[Items listed in a dataset]
[start]

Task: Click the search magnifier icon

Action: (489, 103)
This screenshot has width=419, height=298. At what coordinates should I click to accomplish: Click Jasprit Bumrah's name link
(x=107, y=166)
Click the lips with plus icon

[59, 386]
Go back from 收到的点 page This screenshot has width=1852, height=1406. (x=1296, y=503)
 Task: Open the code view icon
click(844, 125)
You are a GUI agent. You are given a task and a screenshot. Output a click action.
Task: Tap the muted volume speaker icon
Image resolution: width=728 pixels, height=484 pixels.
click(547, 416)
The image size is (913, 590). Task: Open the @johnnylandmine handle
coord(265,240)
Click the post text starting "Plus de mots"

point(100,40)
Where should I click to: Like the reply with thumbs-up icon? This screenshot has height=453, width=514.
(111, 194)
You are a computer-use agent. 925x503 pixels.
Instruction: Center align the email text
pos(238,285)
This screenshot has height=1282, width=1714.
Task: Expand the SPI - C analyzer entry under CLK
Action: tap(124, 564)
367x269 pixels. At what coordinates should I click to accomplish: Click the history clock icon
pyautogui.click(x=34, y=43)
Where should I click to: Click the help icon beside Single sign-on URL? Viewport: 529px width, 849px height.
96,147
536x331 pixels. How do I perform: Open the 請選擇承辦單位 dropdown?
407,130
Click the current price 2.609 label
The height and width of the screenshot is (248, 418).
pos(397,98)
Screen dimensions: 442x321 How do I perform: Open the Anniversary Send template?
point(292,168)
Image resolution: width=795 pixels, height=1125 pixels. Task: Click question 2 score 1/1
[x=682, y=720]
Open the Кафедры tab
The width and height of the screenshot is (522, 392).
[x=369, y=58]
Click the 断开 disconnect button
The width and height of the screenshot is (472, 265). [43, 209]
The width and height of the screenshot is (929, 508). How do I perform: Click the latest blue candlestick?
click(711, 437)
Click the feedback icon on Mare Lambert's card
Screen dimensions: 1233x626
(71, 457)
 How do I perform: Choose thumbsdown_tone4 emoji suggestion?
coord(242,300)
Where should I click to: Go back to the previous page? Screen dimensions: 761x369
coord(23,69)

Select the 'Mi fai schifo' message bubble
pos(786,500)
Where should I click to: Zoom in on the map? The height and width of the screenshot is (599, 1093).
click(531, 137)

[end]

**EXERCISE DETAILS**
Print the data without any changes, starting at the line that contains "Where should I click to: Zoom" and ending at the end of the data.

**SOLUTION FOR THIS EXERCISE**
Where should I click to: Zoom in on the map? The height and width of the screenshot is (599, 1093).
click(531, 137)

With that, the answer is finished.